Quote: (01-11-2010, 09:40 AM)Ali Quadir Wrote: [ -> ]People tend to get stuck on the idea that God must be a complex phenomenon to create a complex creation. However, in my opinion this does not follow.. God is the absolute simplest thing in reality which is why you get all the paradoxes when you try to describe it. From it all other things emerge. But all those things are not part of it's original complexity.
That's a novel idea! Nassim Haramein said something to that effect...that the physics that explains the UniVerse isn't complex...if it's true, it'll be simple.
I believe the idea is very old
I certainly did not invent it.
Quote: (01-11-2010, 09:40 AM)Ali Quadir Wrote: [ -> ]A sheet of paper is a very simple thing. A sheet of paper filled with formulas is a complex thing. Yet the filled sheet is a potential that emerges from the empty sheet.
But a sheet of paper and the data written on that sheet of paper are 2 separate and distinct things...
Not according to the materialistic world view. There one is simply a specific configuration of the other. Information as a physical entity as opposed to a non physical metric still holds a difficult position in science.
You're right. But many people do not see the difference. The physical laws are supposed to be the same for a filled and for an empty sheet of paper, information has no effects.
While obviously it does. Otherwise you could not read a paper and follow the directions on it.

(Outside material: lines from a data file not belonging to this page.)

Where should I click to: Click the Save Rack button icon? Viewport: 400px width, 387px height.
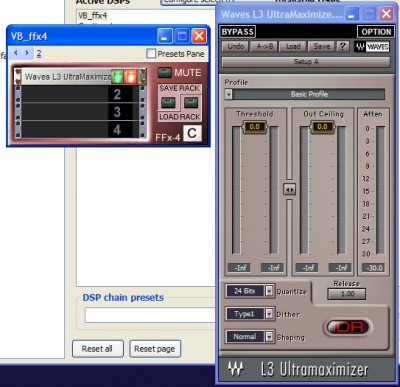[x=168, y=102]
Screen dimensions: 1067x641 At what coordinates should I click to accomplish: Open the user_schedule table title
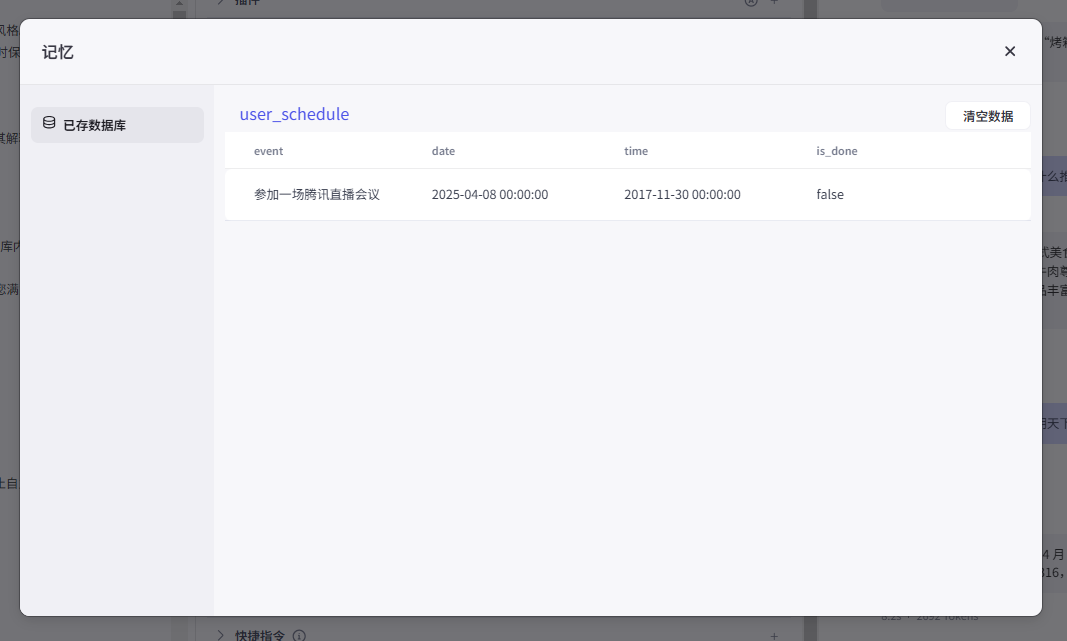coord(294,114)
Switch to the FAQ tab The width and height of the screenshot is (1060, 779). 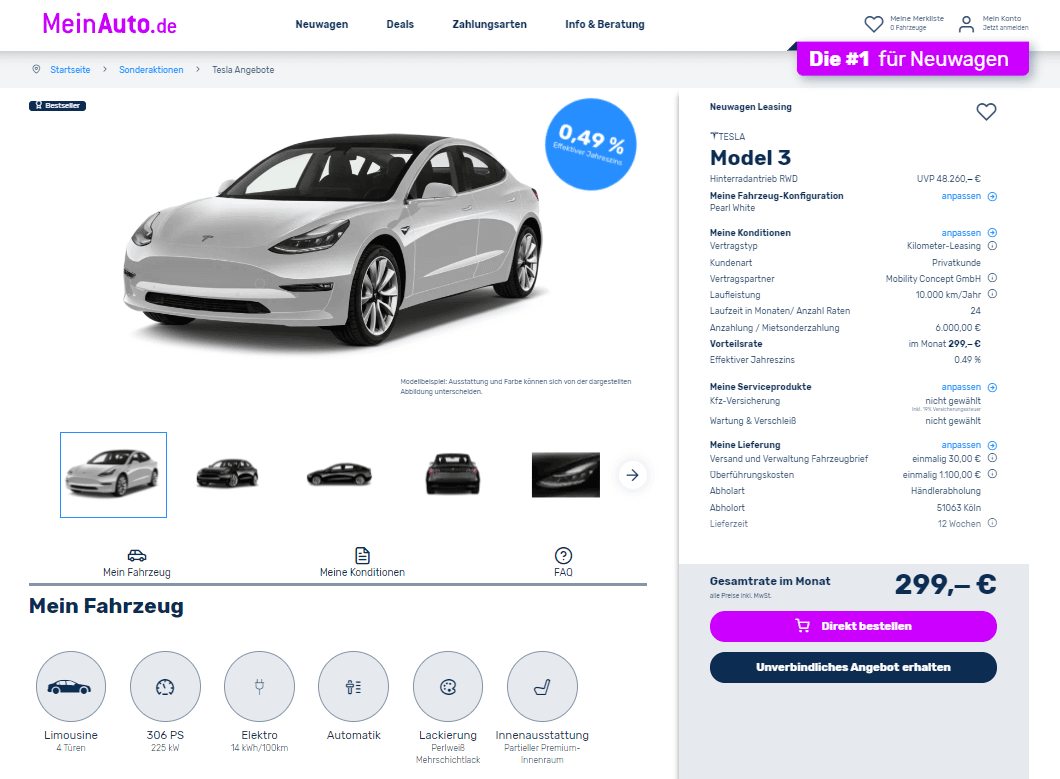tap(563, 563)
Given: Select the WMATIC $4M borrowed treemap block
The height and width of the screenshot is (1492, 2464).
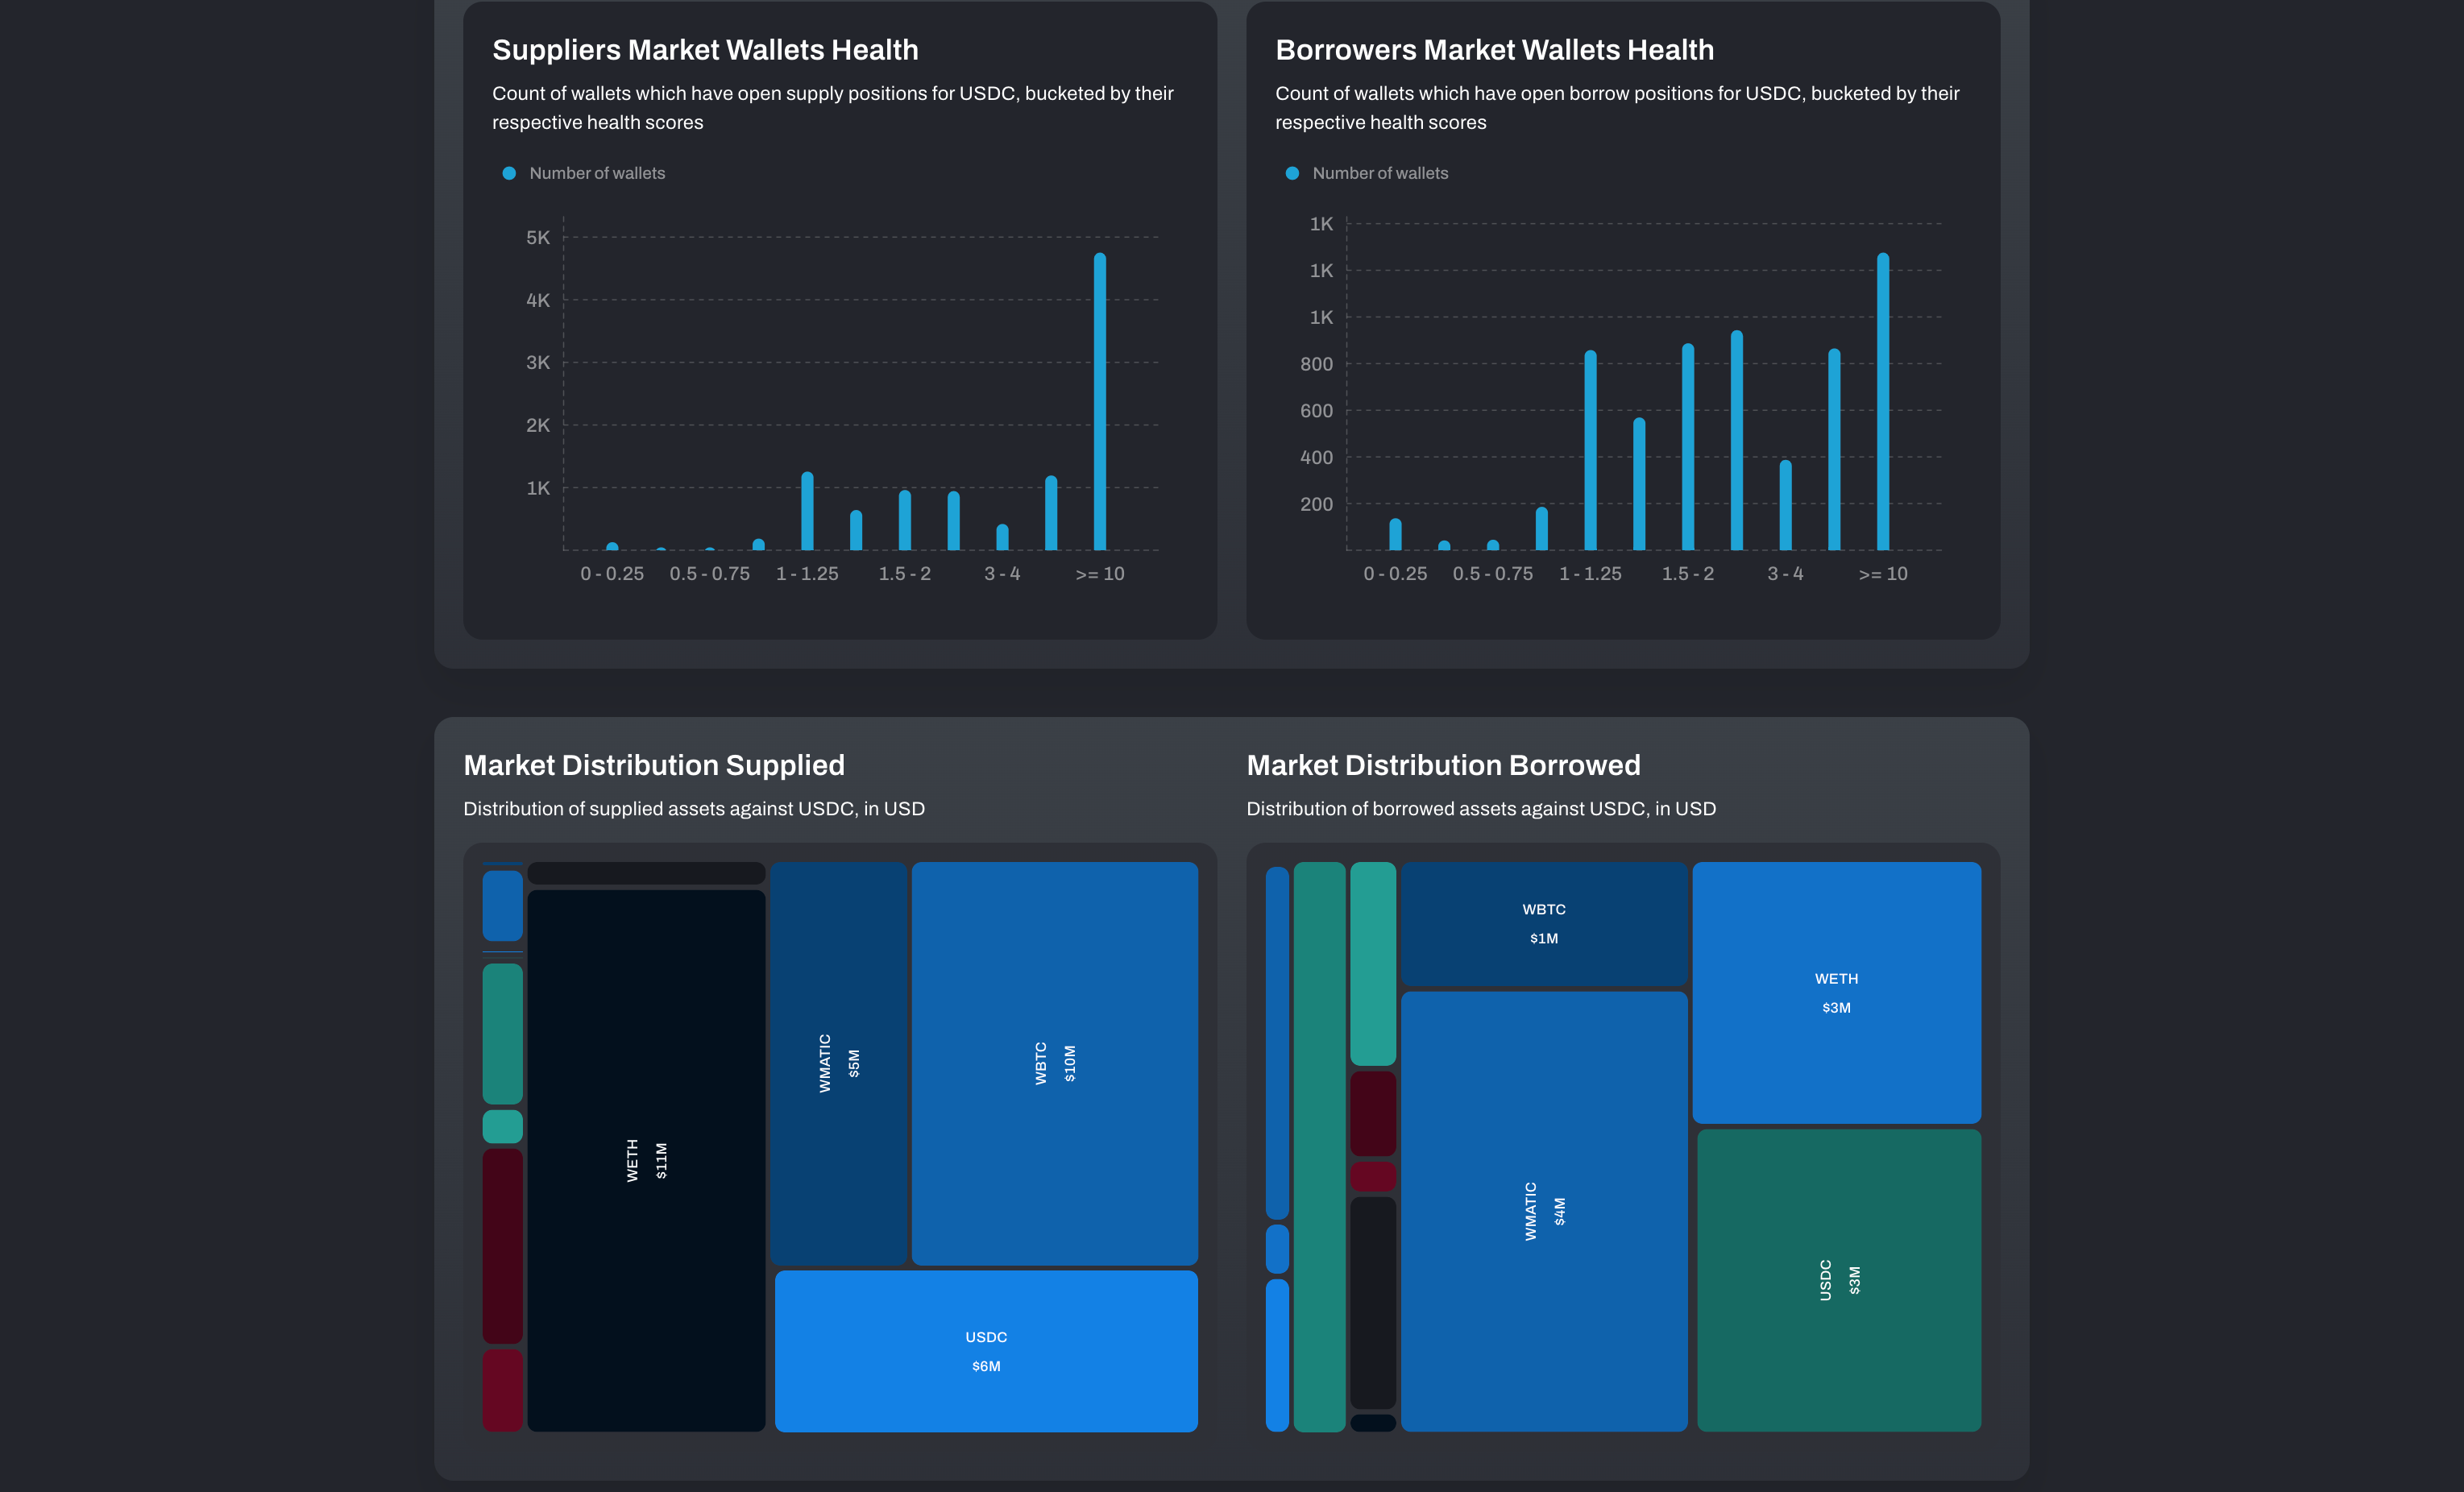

Quote:having nothing to do with each other. The formulas could just as easily have been typed into a computer. The paper is tangible and the formulas intangible. They have no association except proximity, and even then, not really, because where do the formulas reside? In someone's mind, or in a computer's memory...the paper is just a storage device. I don't see the formulas as springing forth from the paper...they sprang forth from the mind.
You're referring to the principle of emergence. Like I said earlier, God is the absolute simplest principle. Everything else is an emergent property. On the whole the rational skeptics don't recognize emergent properties as real entities in reality, they mainly consider them side effects. Just like consciousness is an unnecessary side effect.
Quote: (01-11-2010, 09:40 AM)Ali Quadir Wrote: [ -> ]This instance I was sharper than usual.
Which instance are you referring to?
The situation where some friendly folks were heckling me for trying to redefine science while all I was doing was quoting from a first year university textbook.
Repeatability versus
Reproducibility.
Quote:Oh, yes, I've definitely encountered that! Religious evengelism traded for anti-religion evangelism...funny how they don't see that they're doing the same thing!
Just goes to show that we are most annoyed by people who are just like us.
Btw, I never could stand you Monica..
Your boy is he interested in the all in one idea on an emotional level? The principle of organisms as described in Kymatics the movie Ayadew posted is very good. All we'd need to do is add some scientific sources to it. And I think that's doable. But if he's emotionally not interested then it'll be hard to convince him. When I had my rational phase, I dismissed all things non rational, but I was emotionally interested in them. I read books on the paranormal while at the same time dismissing them and not being able to put the book down. You can hide irrational enthusiasm but you can't make it go away.